Thursday, September 20, 2012
U.N. Security Council split over children and armed conflict
By Michelle Nichols
UNITED NATIONS (Reuters) - China, Russia, Pakistan and Azerbaijan abstained from a U.N. Security Council vote on children and armed conflict on Wednesday over concerns that the U.N. envoy on the issue can investigate any conflict, not just those before the council.
The remaining 11 members of the Security Council voted in favour of the resolution, which laid out the mandate for Leila Zerrougui, U.N. Secretary-General Ban Ki-moon's special representative for children and armed conflict.
Zerrougui, an Algerian who recently replaced Radhika Coomaraswamy, works to promote and protect children's rights during armed conflicts and identifies countries and groups that kill, maim or rape children in conflicts, or recruit and use children as soldiers.
The four abstaining states argued that the work of the special envoy was restricted to conflicts before the council, and that this limit should have been more clearly reflected in the resolution.
"The sphere of activities of (the special envoy) does not cover all issues of protecting children in armed conflict, but only those situations that are on U.N. Security Council's agenda," said Russia's Deputy U.N. Ambassador Sergey Karev.
A report by Ban to the Security Council on children and armed conflict, based on the work of his envoy, covers conflicts in 23 countries. Of these, 16 are on the council agenda and seven are not - Colombia, India, Pakistan, the Philippines, Sri Lanka and the southern border provinces of Thailand and Yemen.
"The mandate of the Security Council resolution cannot be wilfully interpreted to equalize the incidents of terrorist attacks in Pakistan to armed conflict," China's U.N. Ambassador Li Baodong told the council.

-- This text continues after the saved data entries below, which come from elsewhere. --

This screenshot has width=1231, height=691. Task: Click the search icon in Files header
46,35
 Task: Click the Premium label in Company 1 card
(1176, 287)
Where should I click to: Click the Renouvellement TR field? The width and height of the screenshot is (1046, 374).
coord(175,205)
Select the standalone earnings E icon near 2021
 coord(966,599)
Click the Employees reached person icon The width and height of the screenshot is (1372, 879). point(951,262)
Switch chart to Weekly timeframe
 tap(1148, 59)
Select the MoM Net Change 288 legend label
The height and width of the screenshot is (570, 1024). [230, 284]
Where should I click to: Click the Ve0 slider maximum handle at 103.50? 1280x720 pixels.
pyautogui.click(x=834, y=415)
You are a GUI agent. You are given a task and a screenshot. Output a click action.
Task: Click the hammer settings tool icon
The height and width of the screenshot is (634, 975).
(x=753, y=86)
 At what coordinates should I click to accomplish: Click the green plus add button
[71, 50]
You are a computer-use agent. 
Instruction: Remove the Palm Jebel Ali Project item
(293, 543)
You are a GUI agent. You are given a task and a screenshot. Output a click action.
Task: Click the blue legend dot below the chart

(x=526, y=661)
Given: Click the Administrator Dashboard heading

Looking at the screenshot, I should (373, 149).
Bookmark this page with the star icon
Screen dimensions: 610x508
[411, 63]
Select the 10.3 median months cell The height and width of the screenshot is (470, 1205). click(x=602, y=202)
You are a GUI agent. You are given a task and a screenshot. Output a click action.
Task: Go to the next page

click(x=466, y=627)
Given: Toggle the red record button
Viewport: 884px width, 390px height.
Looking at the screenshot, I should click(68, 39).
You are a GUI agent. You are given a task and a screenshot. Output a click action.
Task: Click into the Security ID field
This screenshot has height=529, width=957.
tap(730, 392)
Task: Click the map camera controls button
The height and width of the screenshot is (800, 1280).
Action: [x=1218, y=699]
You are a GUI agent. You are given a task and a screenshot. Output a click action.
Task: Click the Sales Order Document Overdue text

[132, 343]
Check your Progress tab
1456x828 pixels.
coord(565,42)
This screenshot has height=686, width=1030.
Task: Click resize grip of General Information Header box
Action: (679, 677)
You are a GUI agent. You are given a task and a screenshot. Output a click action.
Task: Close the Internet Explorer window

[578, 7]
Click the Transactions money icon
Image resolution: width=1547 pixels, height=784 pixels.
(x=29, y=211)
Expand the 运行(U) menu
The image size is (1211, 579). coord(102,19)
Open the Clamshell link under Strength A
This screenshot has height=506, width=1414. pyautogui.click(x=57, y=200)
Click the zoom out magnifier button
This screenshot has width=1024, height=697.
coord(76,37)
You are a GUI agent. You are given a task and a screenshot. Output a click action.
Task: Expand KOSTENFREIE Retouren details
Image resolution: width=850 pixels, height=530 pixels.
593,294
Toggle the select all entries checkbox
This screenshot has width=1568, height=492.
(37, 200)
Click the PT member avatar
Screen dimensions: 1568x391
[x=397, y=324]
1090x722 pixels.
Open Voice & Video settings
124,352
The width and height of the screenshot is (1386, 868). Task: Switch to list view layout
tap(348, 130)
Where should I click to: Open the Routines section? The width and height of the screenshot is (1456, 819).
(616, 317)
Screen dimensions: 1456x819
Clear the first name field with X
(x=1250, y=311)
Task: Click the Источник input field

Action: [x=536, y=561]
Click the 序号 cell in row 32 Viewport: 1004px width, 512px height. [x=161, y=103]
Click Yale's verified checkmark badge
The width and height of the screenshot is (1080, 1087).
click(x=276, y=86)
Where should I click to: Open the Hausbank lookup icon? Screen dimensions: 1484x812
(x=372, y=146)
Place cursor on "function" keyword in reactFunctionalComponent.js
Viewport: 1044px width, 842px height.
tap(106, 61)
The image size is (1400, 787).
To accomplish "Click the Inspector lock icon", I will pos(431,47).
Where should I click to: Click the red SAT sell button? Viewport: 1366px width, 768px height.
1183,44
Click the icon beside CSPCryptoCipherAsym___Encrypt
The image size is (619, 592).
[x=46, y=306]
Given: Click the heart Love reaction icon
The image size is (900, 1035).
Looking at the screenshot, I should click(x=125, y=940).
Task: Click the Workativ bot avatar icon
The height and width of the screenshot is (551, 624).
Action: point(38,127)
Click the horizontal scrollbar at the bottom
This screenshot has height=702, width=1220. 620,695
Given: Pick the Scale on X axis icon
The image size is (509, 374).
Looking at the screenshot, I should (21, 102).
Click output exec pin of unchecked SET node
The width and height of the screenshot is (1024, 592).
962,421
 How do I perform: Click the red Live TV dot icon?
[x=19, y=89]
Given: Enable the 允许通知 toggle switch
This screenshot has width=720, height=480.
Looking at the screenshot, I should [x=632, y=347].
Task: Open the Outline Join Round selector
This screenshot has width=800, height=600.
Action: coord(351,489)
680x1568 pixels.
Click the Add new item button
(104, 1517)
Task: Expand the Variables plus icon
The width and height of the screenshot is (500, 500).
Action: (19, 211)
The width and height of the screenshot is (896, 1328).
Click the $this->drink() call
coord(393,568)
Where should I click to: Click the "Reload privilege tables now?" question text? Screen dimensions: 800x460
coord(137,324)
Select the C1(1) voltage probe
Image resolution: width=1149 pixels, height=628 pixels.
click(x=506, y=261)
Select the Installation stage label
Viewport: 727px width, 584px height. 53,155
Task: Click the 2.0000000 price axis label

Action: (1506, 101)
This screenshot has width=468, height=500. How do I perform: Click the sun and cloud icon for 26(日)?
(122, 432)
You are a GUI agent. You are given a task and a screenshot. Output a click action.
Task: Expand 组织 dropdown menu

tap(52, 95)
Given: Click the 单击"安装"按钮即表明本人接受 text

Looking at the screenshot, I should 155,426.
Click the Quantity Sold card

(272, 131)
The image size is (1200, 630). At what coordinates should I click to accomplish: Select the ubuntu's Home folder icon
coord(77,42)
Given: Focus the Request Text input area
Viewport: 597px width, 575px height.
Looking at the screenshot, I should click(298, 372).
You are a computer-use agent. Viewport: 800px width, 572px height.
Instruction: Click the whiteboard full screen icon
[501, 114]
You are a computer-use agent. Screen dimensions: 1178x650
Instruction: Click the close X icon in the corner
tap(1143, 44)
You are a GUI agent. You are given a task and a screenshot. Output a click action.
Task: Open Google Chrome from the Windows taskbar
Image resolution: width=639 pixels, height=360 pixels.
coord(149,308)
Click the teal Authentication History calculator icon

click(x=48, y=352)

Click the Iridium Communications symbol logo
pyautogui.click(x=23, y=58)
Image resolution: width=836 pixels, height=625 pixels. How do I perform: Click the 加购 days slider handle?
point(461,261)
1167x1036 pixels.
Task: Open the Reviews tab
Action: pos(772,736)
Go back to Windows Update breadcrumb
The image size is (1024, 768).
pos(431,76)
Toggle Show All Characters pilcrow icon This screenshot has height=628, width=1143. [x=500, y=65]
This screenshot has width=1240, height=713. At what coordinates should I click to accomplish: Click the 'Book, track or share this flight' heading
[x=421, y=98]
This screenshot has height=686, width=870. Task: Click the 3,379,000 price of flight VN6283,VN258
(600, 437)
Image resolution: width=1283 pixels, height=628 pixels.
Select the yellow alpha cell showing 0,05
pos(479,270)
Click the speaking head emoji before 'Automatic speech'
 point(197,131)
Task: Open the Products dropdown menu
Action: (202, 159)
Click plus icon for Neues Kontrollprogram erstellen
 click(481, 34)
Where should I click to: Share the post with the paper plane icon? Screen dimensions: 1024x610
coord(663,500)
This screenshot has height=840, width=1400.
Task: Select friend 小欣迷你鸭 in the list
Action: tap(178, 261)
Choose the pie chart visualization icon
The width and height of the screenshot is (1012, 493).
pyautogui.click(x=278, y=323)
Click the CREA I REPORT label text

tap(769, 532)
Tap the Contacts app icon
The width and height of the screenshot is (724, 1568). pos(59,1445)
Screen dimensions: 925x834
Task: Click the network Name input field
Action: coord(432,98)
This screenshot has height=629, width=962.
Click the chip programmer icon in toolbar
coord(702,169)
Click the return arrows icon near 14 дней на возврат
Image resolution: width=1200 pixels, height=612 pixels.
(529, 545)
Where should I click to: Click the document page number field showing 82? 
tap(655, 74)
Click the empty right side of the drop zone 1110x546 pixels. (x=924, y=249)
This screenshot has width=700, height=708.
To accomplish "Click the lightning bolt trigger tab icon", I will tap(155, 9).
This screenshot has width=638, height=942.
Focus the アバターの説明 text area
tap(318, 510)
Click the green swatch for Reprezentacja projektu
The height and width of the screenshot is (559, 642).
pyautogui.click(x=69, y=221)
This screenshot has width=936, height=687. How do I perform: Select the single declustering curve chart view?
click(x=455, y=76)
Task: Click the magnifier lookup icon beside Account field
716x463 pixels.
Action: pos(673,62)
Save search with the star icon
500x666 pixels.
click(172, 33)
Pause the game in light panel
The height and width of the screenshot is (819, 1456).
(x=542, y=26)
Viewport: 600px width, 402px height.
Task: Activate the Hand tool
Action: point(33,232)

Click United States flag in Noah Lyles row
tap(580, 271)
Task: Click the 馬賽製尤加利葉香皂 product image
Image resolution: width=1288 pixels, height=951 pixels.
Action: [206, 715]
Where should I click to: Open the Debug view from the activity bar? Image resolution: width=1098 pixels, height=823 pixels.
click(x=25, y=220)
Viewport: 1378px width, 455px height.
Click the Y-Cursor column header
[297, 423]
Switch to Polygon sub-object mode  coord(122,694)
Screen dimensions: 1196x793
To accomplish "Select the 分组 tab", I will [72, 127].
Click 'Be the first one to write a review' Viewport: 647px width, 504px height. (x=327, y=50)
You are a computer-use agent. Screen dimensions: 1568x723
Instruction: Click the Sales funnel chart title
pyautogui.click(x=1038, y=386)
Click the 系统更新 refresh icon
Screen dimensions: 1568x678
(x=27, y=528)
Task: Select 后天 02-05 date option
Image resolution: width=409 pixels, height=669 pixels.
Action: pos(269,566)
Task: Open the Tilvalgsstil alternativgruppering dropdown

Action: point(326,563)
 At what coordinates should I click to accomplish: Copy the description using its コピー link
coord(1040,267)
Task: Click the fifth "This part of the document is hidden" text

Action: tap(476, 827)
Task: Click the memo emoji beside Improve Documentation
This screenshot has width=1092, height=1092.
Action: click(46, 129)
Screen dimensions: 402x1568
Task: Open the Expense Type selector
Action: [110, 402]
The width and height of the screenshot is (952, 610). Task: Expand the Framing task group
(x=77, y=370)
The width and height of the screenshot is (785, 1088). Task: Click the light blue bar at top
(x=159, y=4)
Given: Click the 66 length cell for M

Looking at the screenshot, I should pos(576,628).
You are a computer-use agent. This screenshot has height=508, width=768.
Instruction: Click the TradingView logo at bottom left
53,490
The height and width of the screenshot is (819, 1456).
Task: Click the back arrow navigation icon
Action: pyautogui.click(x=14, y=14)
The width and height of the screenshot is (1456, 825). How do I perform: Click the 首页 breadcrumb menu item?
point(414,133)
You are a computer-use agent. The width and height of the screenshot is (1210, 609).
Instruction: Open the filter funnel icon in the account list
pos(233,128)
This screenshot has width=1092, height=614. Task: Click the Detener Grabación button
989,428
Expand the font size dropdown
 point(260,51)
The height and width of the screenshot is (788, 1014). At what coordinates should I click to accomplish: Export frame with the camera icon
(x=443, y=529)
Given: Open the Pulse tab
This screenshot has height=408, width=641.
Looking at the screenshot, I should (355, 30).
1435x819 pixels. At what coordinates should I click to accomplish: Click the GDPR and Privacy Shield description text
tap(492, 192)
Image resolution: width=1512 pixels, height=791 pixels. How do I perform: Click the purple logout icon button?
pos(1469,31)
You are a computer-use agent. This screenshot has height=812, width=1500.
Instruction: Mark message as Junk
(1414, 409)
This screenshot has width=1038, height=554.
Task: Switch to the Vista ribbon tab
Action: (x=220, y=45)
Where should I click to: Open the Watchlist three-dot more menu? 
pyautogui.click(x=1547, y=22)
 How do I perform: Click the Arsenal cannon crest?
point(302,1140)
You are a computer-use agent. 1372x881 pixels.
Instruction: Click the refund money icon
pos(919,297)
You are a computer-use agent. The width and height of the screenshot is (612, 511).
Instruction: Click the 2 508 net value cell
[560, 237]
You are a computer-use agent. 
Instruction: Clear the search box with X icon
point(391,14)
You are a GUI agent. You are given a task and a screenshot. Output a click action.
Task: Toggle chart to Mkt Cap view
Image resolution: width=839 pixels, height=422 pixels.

"The international community should provide more support and help to Pakistan's effort to counter terrorism rather than creating difficulties and obstacles," he said.
Human Rights Watch accused Russia, China, Azerbaijan, and Pakistan of playing politics.
"Children victimized by war do not care whether the country in which they live is on the Security Council's agenda or not, but instead deserve all the U.N. attention they can get," Human Rights Watch's U.N. Director Philippe Bolopion said in a statement.
SYRIA SPOTLIGHTED
Ban's report said children in Pakistan were being used by armed groups allied to Islamist extremists to carry out suicide attacks and were themselves victims of attacks. It also said armed groups continued to target schools in bombings.
Pakistan's U.N. Ambassador Raza Bashir Tarar described the report's section on Pakistan as "unwarranted and completely misleading." He said Pakistan would have voted against the resolution, but instead abstained to show a willingness to work with Zerrougui and a commitment to the issue.
Britain's U.N. Ambassador Mark Lyall Grant said that during negotiations on the resolution, some countries proposed amendments "whose effect would have been unacceptably to constrain the role of the special representative."
"We could not accept the assertion made by some council members that (the former envoy Coomaraswamy) over-reached her mandate in the conduct of her business. That accusation is completely unfounded," Lyall Grant told the council.
New conflicts included in the U.N. report - which covers 2011 - were those in Syria and Libya, while those in Haiti and Burundi were removed. The report accused 52 armed forces and groups of violating the rights of children. Ten of them were government forces, while the rest were non-state armed groups.
"The situation for children in Syria is dire," Zerrougui told the council.
"My staff and other United Nations colleagues have documented government attacks on schools, children denied access to hospitals, girls and boys suffering and dying in bombardments of their neighbourhoods, and also being subject to torture, including sexual violence, sometimes for weeks."
Since the publication of the report, Zerrougui said her office had received information about bomb attacks by opposition groups that have killed children, and that the Free Syrian Army "may have children associated with their forces."
Syria's U.N. envoy Bashar Ja'afari told the council that the Syrian government rejected all the allegations and "denounced the politicization of this important humanitarian issue which chiefly concerns the safety and security of children."